== Challenge ==
Copy out, word for word, the lines starting at the beginning of the records and ending with the line that contains "click(643, 1393)", both ends included.

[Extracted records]
::::::::::

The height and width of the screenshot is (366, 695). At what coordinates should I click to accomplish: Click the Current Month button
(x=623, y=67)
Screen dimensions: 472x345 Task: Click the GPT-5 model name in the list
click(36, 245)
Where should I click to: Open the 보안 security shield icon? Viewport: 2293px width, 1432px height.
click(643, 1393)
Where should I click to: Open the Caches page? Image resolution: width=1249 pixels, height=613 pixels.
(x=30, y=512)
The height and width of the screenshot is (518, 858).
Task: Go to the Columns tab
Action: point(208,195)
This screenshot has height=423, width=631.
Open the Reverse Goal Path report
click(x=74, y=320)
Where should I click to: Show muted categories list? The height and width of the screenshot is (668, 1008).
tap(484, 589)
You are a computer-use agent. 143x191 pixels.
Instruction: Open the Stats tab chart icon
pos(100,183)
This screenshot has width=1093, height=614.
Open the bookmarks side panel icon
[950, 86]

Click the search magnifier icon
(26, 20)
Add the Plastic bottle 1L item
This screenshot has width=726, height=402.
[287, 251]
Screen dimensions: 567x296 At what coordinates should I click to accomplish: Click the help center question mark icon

::::::::::

== Finished exercise ==
The height and width of the screenshot is (366, 695). At what coordinates should I click to accomplish: Click the Current Month button
(x=623, y=67)
Screen dimensions: 472x345 Task: Click the GPT-5 model name in the list
click(36, 245)
Where should I click to: Open the 보안 security shield icon? Viewport: 2293px width, 1432px height.
click(643, 1393)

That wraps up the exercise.